Singles from Prisoner of Conscious
- "Push Thru" Released: July 31, 2012; "Upper Echelon" Released: January 29, 2013; "Come Here" Released: April 23, 2013;

= Prisoner of Conscious =

Prisoner of Conscious is the fifth solo studio album by American rapper Talib Kweli. The album was released on May 7, 2013. The album features guest appearances from Nelly, Miguel, Currensy, Kendrick Lamar, Marsha Ambrosius, Busta Rhymes and Ryan Leslie along with production by RZA, Boi-1da, Harry Fraud, S1, Terrace Martin, Oh No, and J. Cole among others.

==Background==
On September 17, 2012, the track listing for the album was released. On October 1, 2012, Talib Kweli announced the album would be released on November 20, 2012. On November 8, 2012, in an interview with Power 105, Talib Kweli announced that the album would be pushed back, saying: "No, that's actually going to be pushed back. It was originally supposed to come out on Blacksmith/EMI/Capitol, it's no longer coming out on EMI/Blacksmith/Capitol. It was my label, we have now dismantled it," he said. "I have a label called Javotti Media, which I put my last album Gutter Rainbows on, so it's now coming out on Javotti/EMI/Capitol. But in order to make the transition, I pushed it back a couple of months. I'm looking at February." On January 9, 2013, it was announced that Prisoner of Conscious would be released on April 23, 2013. On January 22, 2013, the album cover was released. On March 6, 2013, during an interview with MTV Talib Kweli announced the album would be pushed back until May 7, 2013.

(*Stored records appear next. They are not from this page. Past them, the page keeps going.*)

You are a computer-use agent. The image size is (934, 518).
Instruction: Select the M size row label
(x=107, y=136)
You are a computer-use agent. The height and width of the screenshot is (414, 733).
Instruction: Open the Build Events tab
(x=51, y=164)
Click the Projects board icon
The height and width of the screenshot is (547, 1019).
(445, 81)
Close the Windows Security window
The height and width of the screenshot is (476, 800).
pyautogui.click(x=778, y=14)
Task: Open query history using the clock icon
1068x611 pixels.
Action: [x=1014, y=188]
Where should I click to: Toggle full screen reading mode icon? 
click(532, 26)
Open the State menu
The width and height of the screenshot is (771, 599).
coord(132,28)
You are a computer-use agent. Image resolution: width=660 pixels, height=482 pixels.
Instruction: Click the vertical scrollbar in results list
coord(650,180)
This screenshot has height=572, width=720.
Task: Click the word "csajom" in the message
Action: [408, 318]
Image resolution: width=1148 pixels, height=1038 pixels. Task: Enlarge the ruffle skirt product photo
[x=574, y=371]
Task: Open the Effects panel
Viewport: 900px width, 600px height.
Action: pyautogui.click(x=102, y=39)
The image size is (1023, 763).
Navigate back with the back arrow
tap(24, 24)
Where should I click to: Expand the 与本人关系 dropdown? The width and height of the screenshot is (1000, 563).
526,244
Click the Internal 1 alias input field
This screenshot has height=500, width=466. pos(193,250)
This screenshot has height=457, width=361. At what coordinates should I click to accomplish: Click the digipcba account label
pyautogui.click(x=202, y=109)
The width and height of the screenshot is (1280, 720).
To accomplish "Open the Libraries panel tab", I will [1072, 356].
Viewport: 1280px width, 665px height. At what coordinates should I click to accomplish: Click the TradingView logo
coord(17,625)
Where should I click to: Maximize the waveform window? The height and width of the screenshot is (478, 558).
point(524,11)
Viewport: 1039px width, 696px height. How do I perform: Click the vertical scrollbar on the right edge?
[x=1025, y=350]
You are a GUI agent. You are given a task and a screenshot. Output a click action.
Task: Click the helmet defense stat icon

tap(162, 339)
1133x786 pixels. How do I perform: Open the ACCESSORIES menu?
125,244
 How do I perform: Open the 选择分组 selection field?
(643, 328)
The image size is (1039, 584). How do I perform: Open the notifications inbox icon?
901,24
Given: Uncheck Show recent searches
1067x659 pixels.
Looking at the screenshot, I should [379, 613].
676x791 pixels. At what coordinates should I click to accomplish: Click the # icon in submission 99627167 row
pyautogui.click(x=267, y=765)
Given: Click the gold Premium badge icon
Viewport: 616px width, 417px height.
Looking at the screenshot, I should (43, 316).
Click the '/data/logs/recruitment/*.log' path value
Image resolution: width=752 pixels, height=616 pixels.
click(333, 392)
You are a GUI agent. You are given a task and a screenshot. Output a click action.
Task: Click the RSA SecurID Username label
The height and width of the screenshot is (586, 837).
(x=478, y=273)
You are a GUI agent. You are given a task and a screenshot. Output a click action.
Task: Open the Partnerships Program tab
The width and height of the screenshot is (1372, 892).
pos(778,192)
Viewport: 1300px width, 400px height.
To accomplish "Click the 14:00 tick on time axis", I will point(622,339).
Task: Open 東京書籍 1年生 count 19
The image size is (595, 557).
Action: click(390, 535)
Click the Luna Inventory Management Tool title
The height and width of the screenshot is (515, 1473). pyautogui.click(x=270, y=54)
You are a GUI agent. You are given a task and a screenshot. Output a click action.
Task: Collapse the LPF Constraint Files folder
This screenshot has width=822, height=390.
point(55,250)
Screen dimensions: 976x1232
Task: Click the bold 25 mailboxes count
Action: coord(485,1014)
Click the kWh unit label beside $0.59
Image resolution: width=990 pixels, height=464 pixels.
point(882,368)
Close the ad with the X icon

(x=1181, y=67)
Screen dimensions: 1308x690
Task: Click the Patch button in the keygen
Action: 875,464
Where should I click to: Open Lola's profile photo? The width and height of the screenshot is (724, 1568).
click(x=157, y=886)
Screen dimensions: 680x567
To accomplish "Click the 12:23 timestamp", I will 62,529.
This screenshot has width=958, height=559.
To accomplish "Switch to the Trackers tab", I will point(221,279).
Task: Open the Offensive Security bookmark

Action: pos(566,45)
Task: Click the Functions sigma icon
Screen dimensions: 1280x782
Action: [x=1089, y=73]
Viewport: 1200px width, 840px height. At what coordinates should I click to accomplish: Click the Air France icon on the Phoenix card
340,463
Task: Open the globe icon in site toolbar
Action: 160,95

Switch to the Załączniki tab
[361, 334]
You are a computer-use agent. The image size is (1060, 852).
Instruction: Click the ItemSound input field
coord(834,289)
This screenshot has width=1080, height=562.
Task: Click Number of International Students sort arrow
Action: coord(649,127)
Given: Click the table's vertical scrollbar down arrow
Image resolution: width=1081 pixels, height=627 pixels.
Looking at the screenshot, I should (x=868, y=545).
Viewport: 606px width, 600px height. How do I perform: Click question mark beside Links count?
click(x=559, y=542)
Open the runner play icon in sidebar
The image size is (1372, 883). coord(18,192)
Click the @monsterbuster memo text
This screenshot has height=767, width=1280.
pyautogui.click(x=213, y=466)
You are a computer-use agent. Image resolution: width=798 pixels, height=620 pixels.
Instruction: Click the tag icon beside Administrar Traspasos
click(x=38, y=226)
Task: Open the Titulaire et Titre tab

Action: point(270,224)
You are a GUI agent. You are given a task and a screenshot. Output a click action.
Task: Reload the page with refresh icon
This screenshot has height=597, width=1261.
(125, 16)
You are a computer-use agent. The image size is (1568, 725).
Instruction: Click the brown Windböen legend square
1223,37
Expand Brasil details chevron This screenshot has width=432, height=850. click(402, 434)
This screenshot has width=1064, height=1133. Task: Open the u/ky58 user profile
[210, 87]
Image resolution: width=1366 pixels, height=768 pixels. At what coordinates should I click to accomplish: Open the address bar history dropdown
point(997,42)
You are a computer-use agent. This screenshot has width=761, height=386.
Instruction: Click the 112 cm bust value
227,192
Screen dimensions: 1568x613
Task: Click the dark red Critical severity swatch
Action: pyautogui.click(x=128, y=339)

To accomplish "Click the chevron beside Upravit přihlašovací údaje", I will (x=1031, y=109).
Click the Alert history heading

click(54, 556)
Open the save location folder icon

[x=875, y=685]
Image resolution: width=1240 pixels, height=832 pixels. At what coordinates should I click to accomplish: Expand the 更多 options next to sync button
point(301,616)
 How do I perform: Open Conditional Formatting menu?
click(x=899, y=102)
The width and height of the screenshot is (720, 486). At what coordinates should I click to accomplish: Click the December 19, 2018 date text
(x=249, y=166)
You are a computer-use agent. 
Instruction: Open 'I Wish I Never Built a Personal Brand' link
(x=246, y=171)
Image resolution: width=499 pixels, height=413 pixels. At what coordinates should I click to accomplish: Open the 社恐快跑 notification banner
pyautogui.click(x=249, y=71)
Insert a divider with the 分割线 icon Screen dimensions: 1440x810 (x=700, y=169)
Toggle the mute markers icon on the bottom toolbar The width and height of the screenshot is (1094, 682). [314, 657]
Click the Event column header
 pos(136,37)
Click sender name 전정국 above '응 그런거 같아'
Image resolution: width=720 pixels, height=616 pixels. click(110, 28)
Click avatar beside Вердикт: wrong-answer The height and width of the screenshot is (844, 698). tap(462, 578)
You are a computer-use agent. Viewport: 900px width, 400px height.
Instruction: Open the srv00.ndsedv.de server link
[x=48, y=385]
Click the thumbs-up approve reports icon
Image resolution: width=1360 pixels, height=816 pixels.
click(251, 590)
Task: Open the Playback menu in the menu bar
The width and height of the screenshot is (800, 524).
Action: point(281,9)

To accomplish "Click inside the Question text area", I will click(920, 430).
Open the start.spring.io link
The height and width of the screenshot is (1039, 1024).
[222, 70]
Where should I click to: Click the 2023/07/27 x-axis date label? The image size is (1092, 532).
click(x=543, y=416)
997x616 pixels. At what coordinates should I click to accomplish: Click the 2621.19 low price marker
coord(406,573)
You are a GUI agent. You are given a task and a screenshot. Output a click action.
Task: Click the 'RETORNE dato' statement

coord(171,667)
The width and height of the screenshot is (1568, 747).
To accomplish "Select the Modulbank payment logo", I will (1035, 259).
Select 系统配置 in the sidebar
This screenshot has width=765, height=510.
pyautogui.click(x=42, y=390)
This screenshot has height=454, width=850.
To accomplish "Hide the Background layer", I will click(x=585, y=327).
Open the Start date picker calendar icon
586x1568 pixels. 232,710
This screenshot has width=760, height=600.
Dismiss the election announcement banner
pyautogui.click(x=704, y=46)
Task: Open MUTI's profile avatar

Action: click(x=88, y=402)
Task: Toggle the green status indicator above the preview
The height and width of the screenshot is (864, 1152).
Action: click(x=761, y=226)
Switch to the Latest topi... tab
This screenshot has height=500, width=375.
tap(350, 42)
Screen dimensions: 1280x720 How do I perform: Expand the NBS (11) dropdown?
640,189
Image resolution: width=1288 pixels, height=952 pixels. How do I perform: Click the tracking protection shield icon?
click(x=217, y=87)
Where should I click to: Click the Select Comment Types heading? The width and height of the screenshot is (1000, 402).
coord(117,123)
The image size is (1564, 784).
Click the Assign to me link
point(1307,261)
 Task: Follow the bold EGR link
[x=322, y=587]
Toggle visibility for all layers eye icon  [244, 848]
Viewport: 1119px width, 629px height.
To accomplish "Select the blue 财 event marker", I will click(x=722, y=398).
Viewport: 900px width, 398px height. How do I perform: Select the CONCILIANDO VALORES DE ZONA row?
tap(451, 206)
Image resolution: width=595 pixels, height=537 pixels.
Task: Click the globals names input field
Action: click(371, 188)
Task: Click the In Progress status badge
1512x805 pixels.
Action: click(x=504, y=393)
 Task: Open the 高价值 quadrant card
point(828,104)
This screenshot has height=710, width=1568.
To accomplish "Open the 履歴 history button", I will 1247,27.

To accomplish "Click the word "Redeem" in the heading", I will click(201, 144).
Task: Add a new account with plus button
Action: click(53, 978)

Kweli has said that he has taken a broader approach in selecting tracks for this album, experimenting more overall and including tracks with a heavier focus on musicality. "Come Here", produced by Sean C and LV and featuring Miguel, has a 70s feel, something Kweli appreciated with the formers' contributions on Jay-Z's American Gangster. The album also features guest appearances from Melanie Fiona, Nelly, Curren$y, Kendrick Lamar, Marsha Ambrosius, Abby Dobson, Seu Jorge, Ryan Leslie and Busta Rhymes among others.

==Release and promotion==
On September 3, 2012, Talib Kweli released the mixtape Attack The Block in promotion for the album. It featured guest appearances from Lil Wayne, Ab-Soul, Jay Rock, Ryan Leslie, Styles P, Greg Nice, Mack Maine, Das Racist and Black Thought among others.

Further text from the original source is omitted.